Sie tritt als sinnliches Wesen in ihre Bestimmung zur Öffentlichkeit ein.
Der Raum, in den, für jeden offen, der jeweilig herantretende Betrachter eingeladen ist, sehen und denkend einzutreten und sich gleichsam als stiller Teilnehmer dazu zu gesellen, zunächst noch abgehalten von der Schwere des Verhängung, die aber schon zurückgeschlagenen einen Beobachterplatz bietet mit dem Stuhl unmittelbar davor.
Der Maler sitzt, breitbeinig, und mit dem Rücken dem Betrachter zugewandt. In ihn versetzt er sich nicht, seine Haltung und Stellung muß der zum Betrachten und Deuten Eingeladene nicht einnehmen. Der Maler im Bild zeichnet nur ab, ahmt die Erscheinung der Figur nach, verweist aber so auf sie als Zentrum der Bildkomposition. Von ihr her erhält der Betrachter die Wegweisungen zur Erschließung.
Licht – gleitet die Posaune entlang, wird vom schräg gehaltenen Buch und von den glänzenderen Gewandfalten an Schulter und Ärmel reflektiert.
Es ist der Vorhang, der beiseittretend den Weg zu dem öffnet, das im Tageslicht sichtbar wird, aber begriffen will von dem her, an dem sie trägt in diesem gedrängten Gefüge von Zeichen und Konstellationen.
Clio steht und hält sich im Lichtraum, hält ihre Wange dem Licht entgegen, das sie mit dem Auge des Betrachters im und vor dem Bild küsst.

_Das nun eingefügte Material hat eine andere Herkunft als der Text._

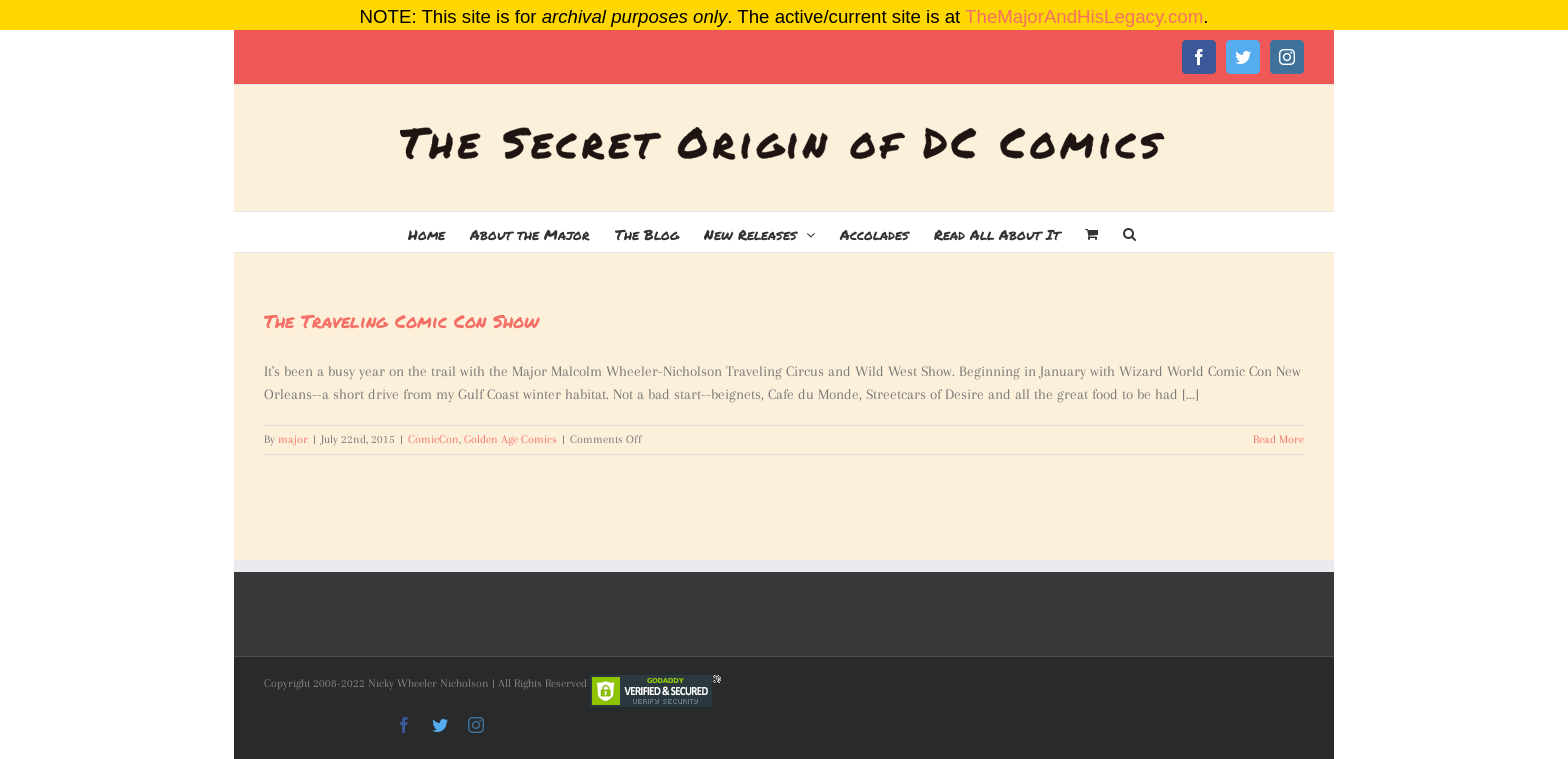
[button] (1129, 232)
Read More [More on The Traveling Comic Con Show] (1278, 439)
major (293, 439)
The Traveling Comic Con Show (401, 321)
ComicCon (433, 439)
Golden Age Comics (510, 439)
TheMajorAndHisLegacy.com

Sie verkörpert das aus ein liebevolles Betrachtetwerden eingestimmte Modell jener Malkunst, die Liebe und Gedächtnis im Begreiflichwerdenlassen ihres Auftrags vereint.
Reflexion der Malerei in der Geschichte:
Begründung kulturgestifteter Identität
Durch die Schwere des Vorhangs, der sich zur Seite öffnend den Blick auf die umso fragiler scheinende Mädchenfigur frei gibt, die Ruferin der zu erinnernden Geschichte und ihre geschriebenen Gedächtnisse - Klio.
Auf dem Tisch, vor Clio und im Halbrücken des Malers, sind Utensilien drapiert, die an ein Stilleben erinnern. Hier sind - neben ihren Attributen - Trompete, Lorbeer und Buch - Stücke versammelt, die an weiter Musen erinnern:
Maske - Thalia (Theater)
Musikheft - Polyhymnia (Gesang) und Euterpe (Lyrik, Flötenspiel)
Die Gegenstände lassen aber weitere Deutungen zu: Deutet man das Buch als Malereitraktat, die Maske als Bildhauermodell und das Heft als Skizzenheft, ergeben sich Bezüge zu Begriffen aus der italienischen Kunsttheorie: „Disegno“ „Imitazione“ und das Traktat für die „Buona regola".
Die durch die Malkunst für erzählenswert bedeutete Geschichte, dessen, was eines Bildes eigentlich würdig ist, wird durch künstlerische, kulturelle und von den Musen des Gedächtniswürdigen getragenen Werken und Leistungen erbracht, von denen auch die Orientierungen ausgehen. Es werden keine kriegerischen Handlungen gelobt, keine Siege gerühmt; - es sind keine Waffen oder Verweise auf Schlachten im Bild vorhanden.